▶ TEXT PASSAGE:
Low Level Design: Soft Delete vs Hard Delete Design

Deleting data is irreversible by default. Soft delete marks records as deleted without removing them from the database; hard delete removes them permanently. The choice between soft and hard delete affects data recovery, referential integrity, compliance, storage costs, query performance, and audit requirements. Most production systems use soft delete for critical business data and hard delete for ephemeral or compliance-constrained data.

Soft Delete Implementation

Add a deleted_at TIMESTAMP column (NULL = active, non-NULL = deleted). Every query that should exclude deleted records must include WHERE deleted_at IS NULL. This is the critical maintenance burden of soft delete: any query that omits the filter leaks deleted records to the caller. Enforcement strategies: application-level default scopes (Rails’ paranoia gem, Django’s soft-delete mixin), database-level row security policies (PostgreSQL RLS: CREATE POLICY on the table filtering deleted_at IS NULL), and database views (expose a view that filters deleted records; application queries the view). Views and RLS are the most reliable: the filter is enforced at the database level regardless of application code.

Advantages of Soft Delete

Recovery: accidentally deleted records can be restored (UPDATE SET deleted_at = NULL). Audit trail: deleted records remain in the database with their deletion timestamp — useful for compliance reporting and user support (“why is my order gone?”). Referential integrity: foreign keys remain valid — a deleted user’s orders still reference the user row; hard delete of the user would break order foreign keys without cascading deletes. Historical analytics: queries can include deleted records for historical analysis (what was the monthly churn rate?). Business intelligence: soft-deleted data provides complete historical context for analytics that needs to include churned customers or cancelled orders.

▶ WHAT TO DO: Condense the paragraph of the passage on soft and hard delete that begins "Recovery: accidentally deleted records" into a bulleted list, retaining its main facts. Rely solely on the passage on soft and hard delete above.

▶ PROVIDED RECORDS:
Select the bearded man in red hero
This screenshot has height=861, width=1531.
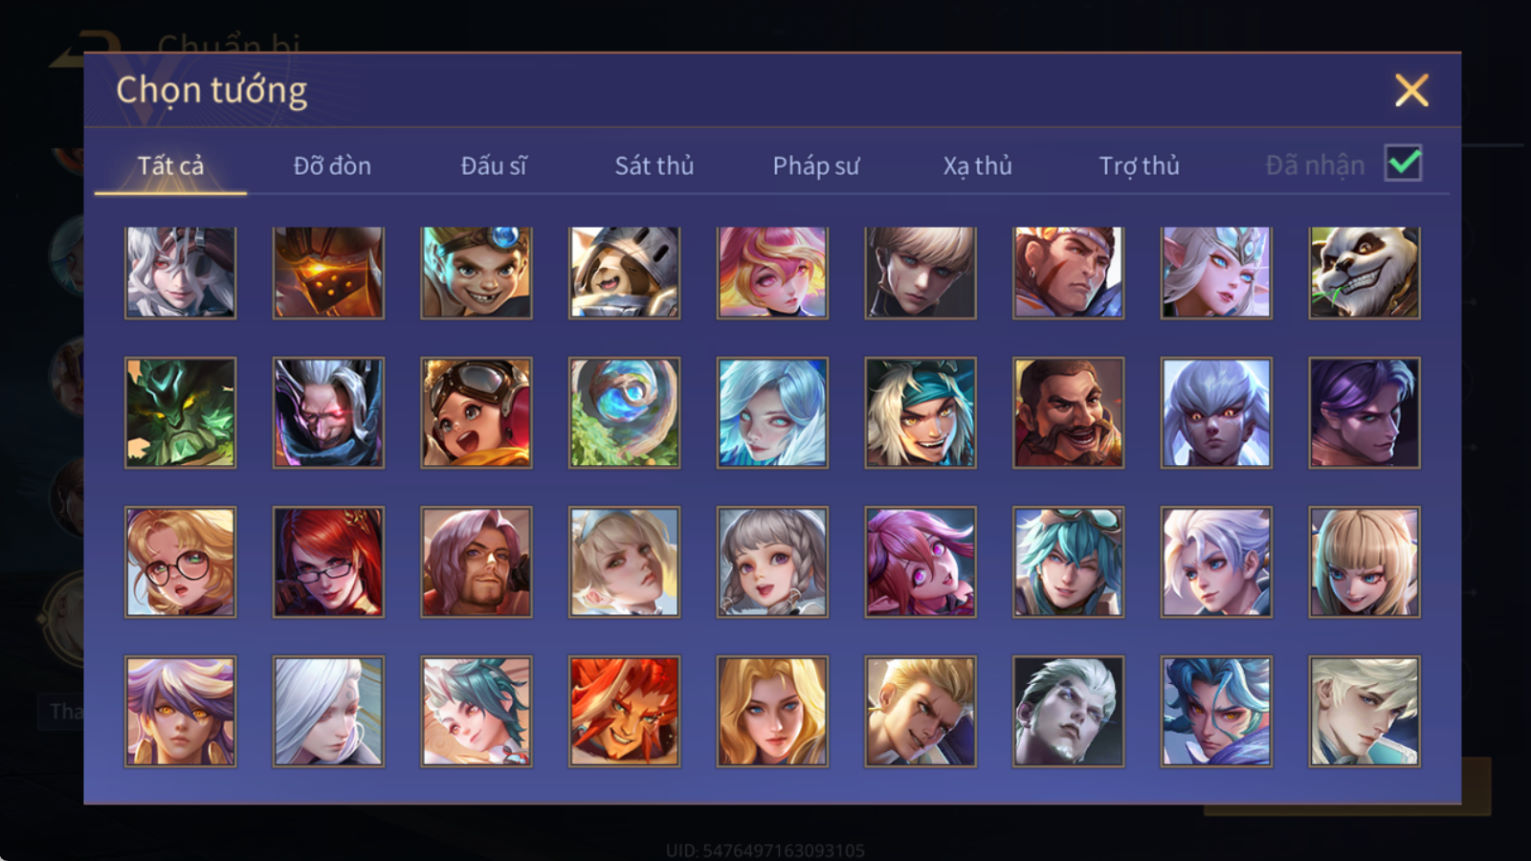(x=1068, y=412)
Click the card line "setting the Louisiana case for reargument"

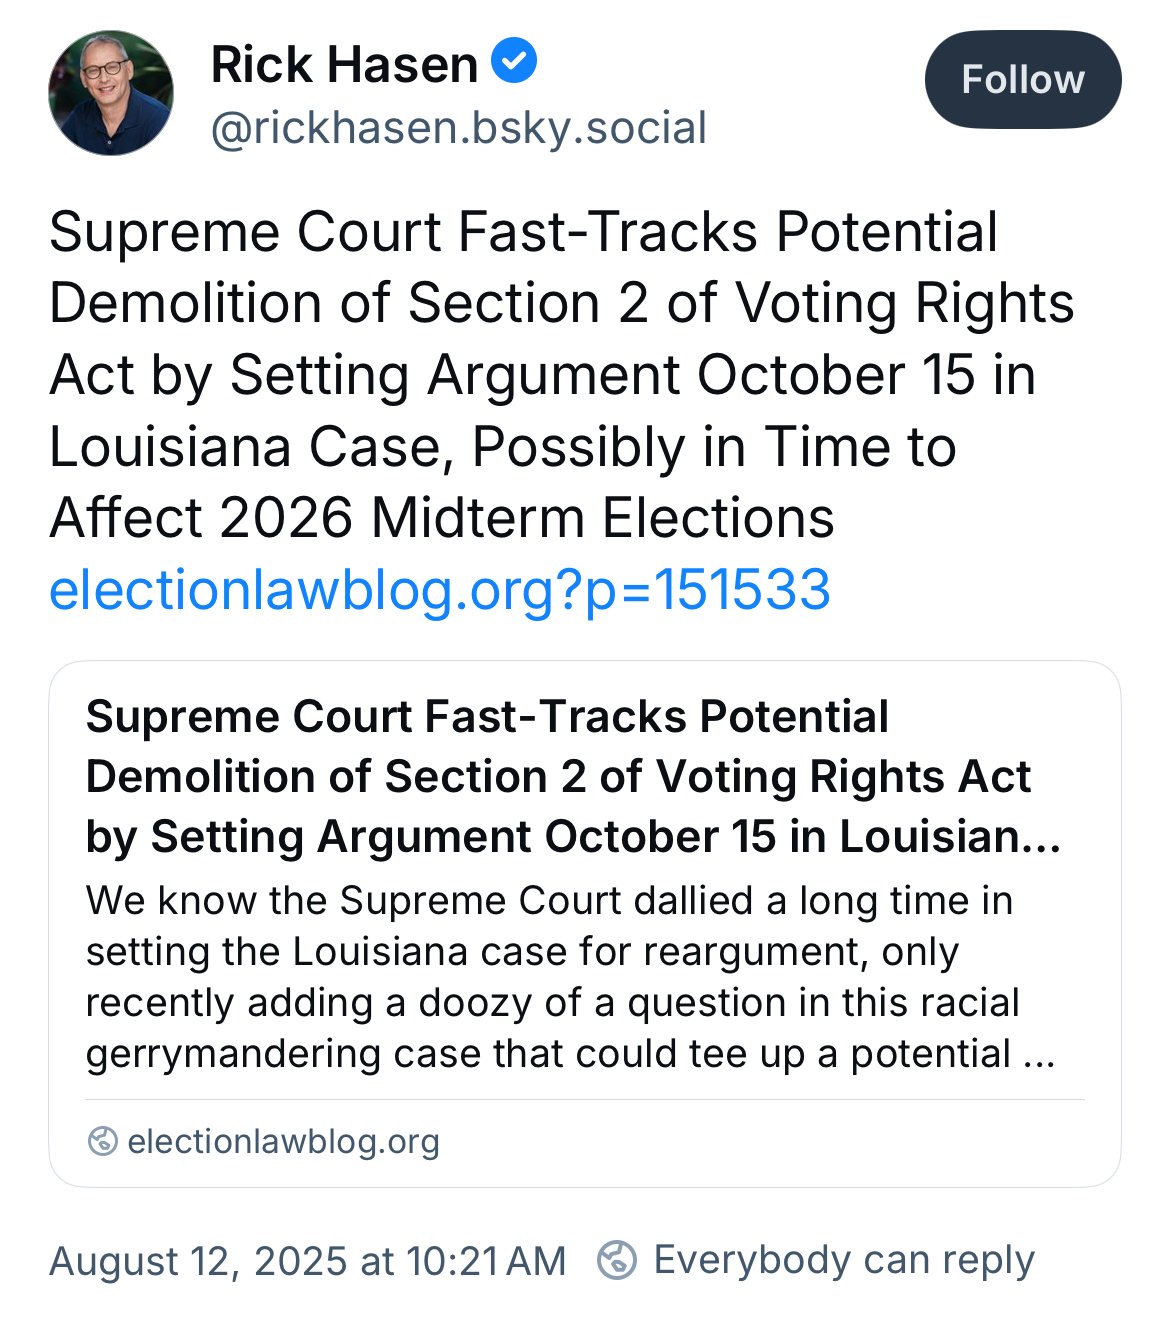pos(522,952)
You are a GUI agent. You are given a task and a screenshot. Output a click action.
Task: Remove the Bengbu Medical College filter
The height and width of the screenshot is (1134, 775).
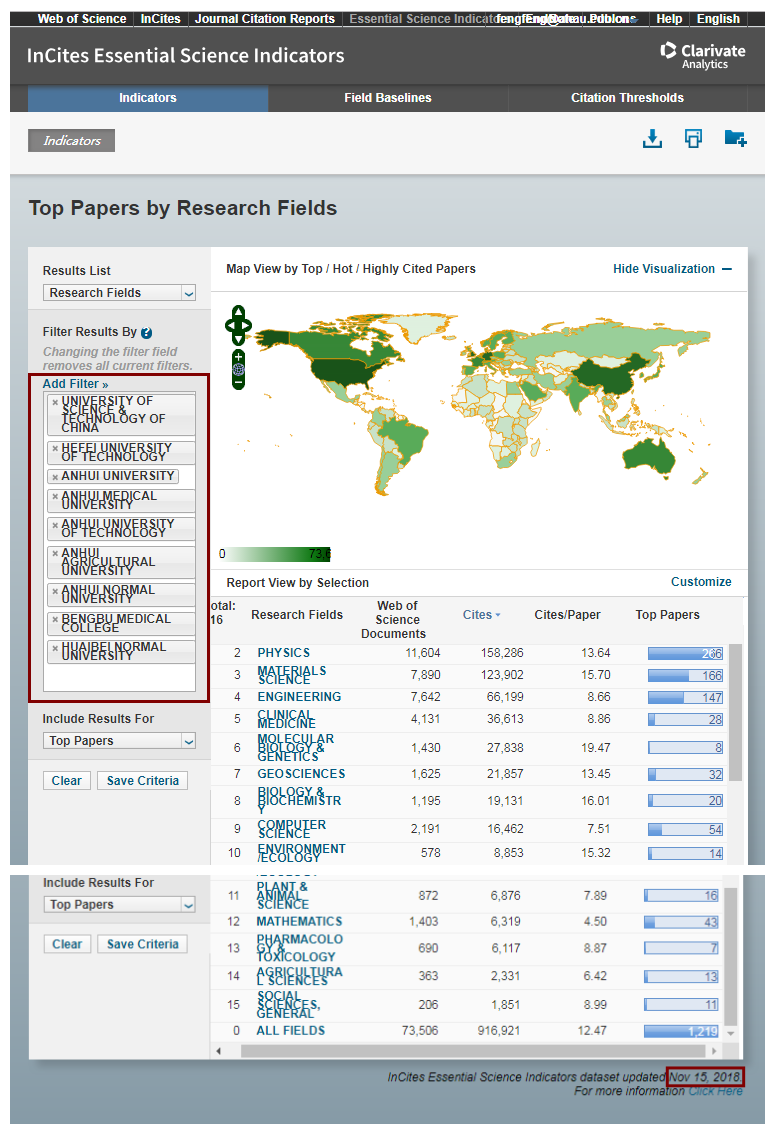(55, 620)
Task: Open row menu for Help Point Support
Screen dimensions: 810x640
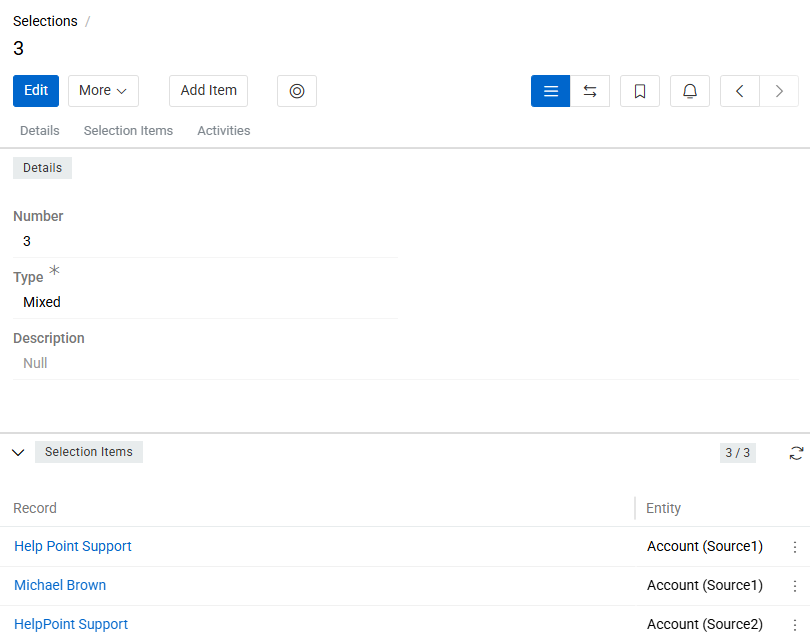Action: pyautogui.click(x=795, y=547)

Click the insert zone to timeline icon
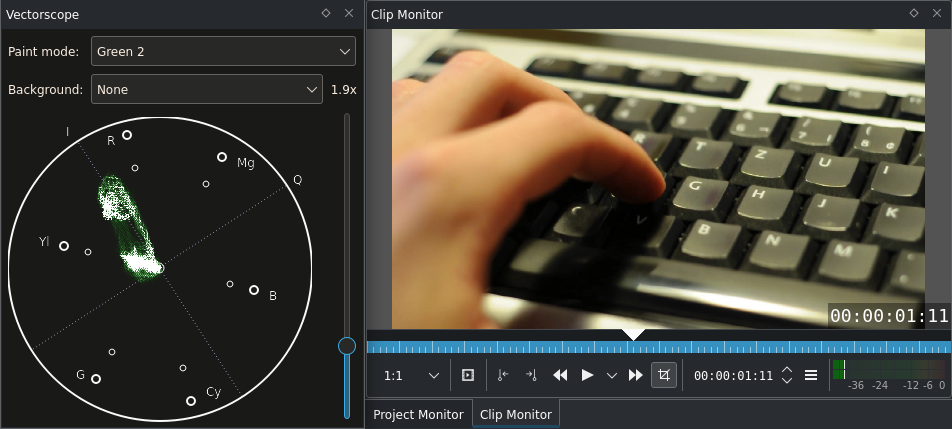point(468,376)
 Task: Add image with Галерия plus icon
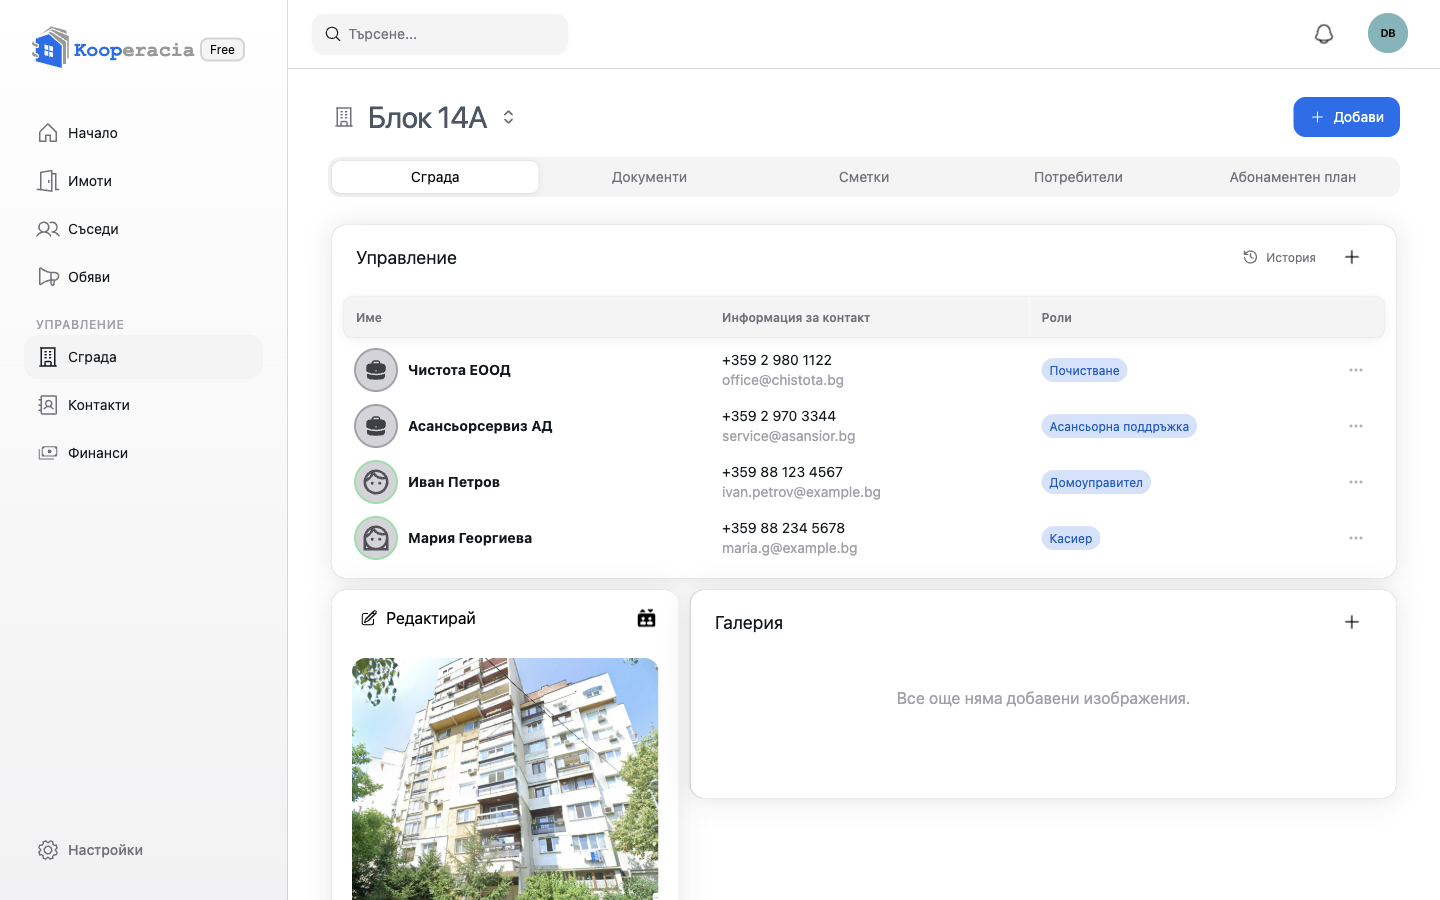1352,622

▶ SOLVED EXERCISE:
- Recovery: Accidentally deleted records can be restored by resetting deleted_at to NULL.
- Audit trail: Deleted records remain in the database with their deletion timestamp, which supports compliance reporting and user support.
- Referential integrity: Foreign keys stay valid. A deleted user's orders still reference the user row, whereas a hard delete of the user would break those foreign keys unless deletes cascade.
- Historical analytics: Queries can include deleted records for historical analysis, such as the monthly churn rate.
- Business intelligence: Soft-deleted data gives full historical context for analytics that must cover churned customers or cancelled orders.